Stored data:
------------------------------------------------------------

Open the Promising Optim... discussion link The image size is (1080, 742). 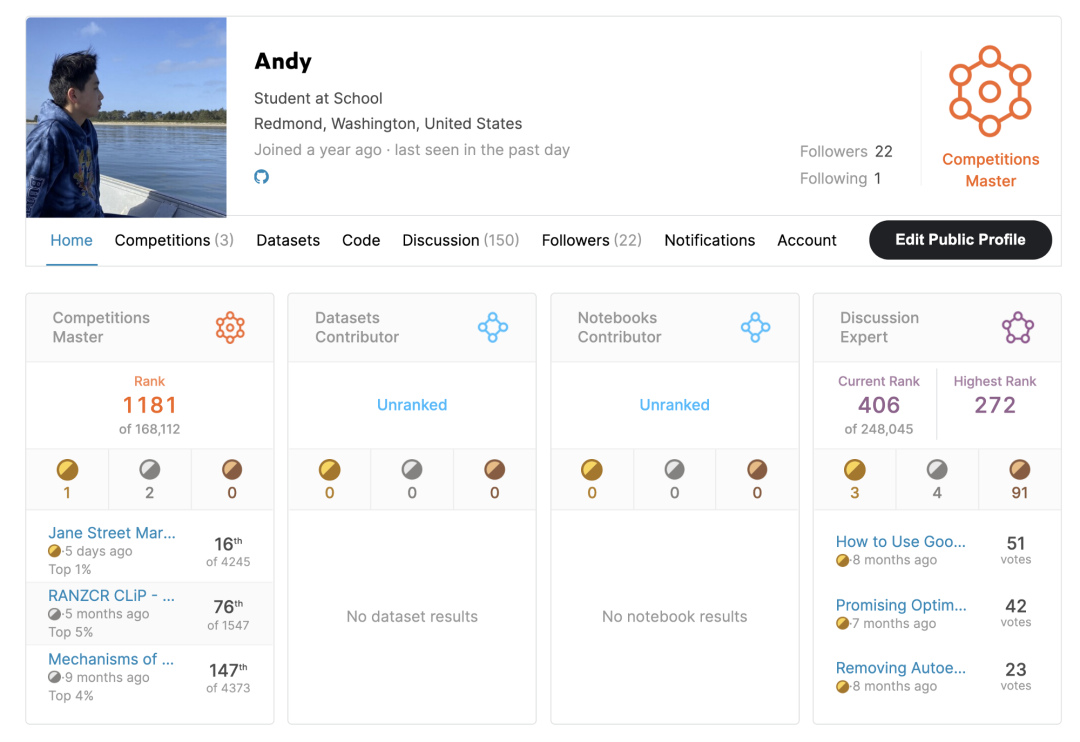click(901, 605)
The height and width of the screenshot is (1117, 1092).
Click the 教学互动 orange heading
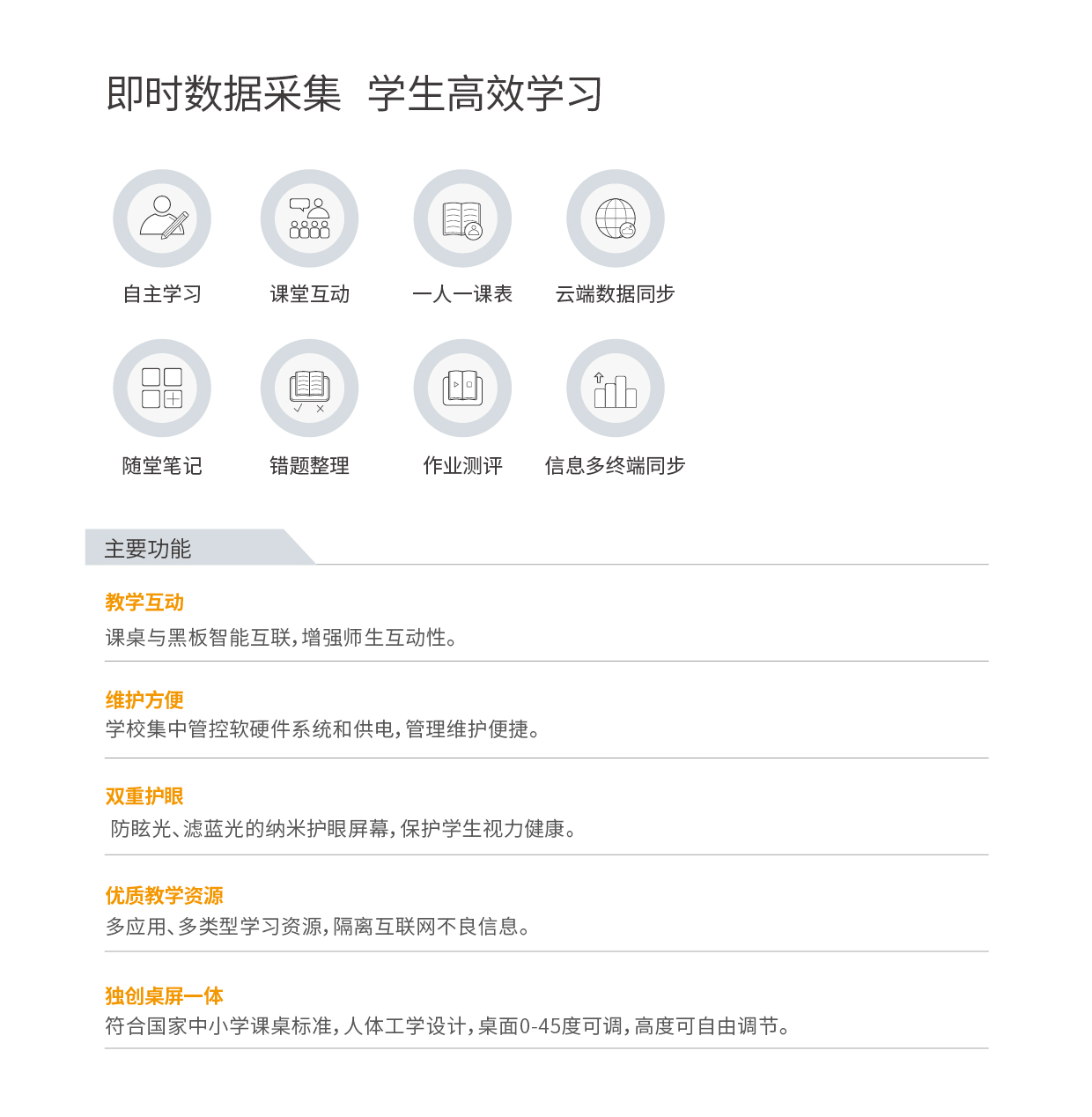click(144, 603)
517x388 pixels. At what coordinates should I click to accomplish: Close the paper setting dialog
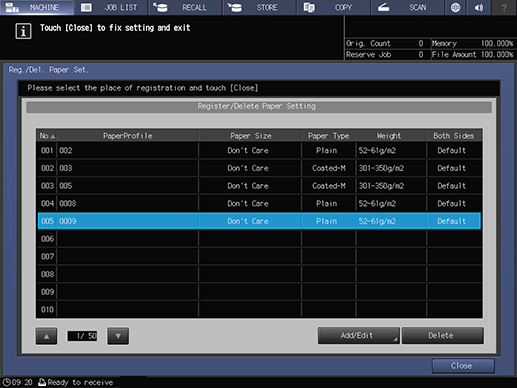point(463,366)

------------------------------------------------------------

• **What you need to do**:
Take the line containing "517x388 pixels. At" and every line after it through the end of the data, and write them out exactly, with no pictures.

• **Answer for this exercise**:
517x388 pixels. At what coordinates should I click to accomplish: Close the paper setting dialog
point(463,366)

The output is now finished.